Can't set random_state when doing a gridsearchCV

Question

Can't set random_state when doing a gridsearchCV

StijnBr opened this issue 2 years ago · comments

Dependencies

import numpy as np
from sklearn.linear_model import RidgeClassifier
from sklearn.pipeline import Pipeline
from sklearn.model_selection import GridSearchCV

from sktime.datasets import load_basic_motions
from sktime.transformations.panel.rocket import MiniRocketMultivariate`

Make train/test split and set up pipeline

X_train, y_train = load_basic_motions(split="train", return_X_y=True)

model = Pipeline([
    ('minirocket', MiniRocketMultivariate(random_state=42)), 
    ('ridge_clf', RidgeClassifier(random_state=42)),
])

Fit 1 model

model.fit(X_train, y_train)
Works fine

Now do a gridsearch for alpha value

parameters = {
  'ridge_clf__alpha': [0.1, 1, 10],
}

model_cv = GridSearchCV(model, parameters)

model_cv.fit(X_train, y_train)

"RuntimeError: Cannot clone object MiniRocketMultivariate(random_state=42), as the constructor either does not set or modifies parameter random_state"

angus924 · Answer 1 · Tue Apr 12 2022 10:04:41 GMT+0800 (China Standard Time)

Hi @StijnBr. Sorry, it has taken me a long time to return to this issue.

Are you still having trouble with this?

Currently we are limited in terms of what we can do with RandomState instances, as numba uses its own parallel random module. While it's more or less the same as the random module in sklearn, they are not interoperable. You can pass an integer in to the random state parameter, and that will seed the numba internal random state.

I believe the sktime implementation may have been modified recently to accept sklearn random state instances, but internally these will be ignored. I think this was done just to make the constructor conform to the standard pattern. The only valid random state input is an integer, i.e., an integer will be passed on and used to seed the internal numba random state, and anything else will just be ignored.
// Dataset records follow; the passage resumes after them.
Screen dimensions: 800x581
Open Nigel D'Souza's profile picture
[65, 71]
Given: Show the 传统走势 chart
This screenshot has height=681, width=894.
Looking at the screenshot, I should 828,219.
Having said that, using grid search is redundant for the RidgeClassifierCV, as it uses its own specialised internal routine to choose the alpha hyperparameter, you just need to specify a candidate range of values, e.g., model = RidgeClassifierCV(alphas = np.logspace(-3, 3, 10)). Using grid search will be much slower.

Stijn Brouwers · Answer 2 · Tue Apr 12 2022 14:26:49 GMT+0800 (China Standard Time)

Hi @angus924. No problem, thanks for your reply.

The issue is still not fixed for me. As you say, the random state instance is just ignored.

I am currently writing a paper in which MiniRocket is used and since the random state is ignored, the results are not 100% reproducible. The differences are minor however, so it's not that big of a deal. Since we compare different TSC algorithms, we want to have the same workflow for each test, which is why we use GridSearchCV instead of RidgeClassifierCV (and time wise this is not an issue).

angus924 · Answer 3 · Tue Apr 12 2022 20:34:49 GMT+0800 (China Standard Time)

Ok, I see.

Unfortunately, I don't have a great solution at present.

I can think of two potential workarounds: (1) change this line so that instead of ignoring a RandomState instance completely, you copy the seed out of the RandomState instance and pass it into the numba code as an integer seed; or (2) move np.random.randint(num_instances) from this line to _fit_biases(...).

For option (2), you'd need to generate an index in _fit(...), representing a set of randomly-sampled training examples (with replacement), and then pass that index to _fit_biases(...) as an additional parameter. This would mean that the random sampling is done outside the numba code, and the RandomState could be used "as is".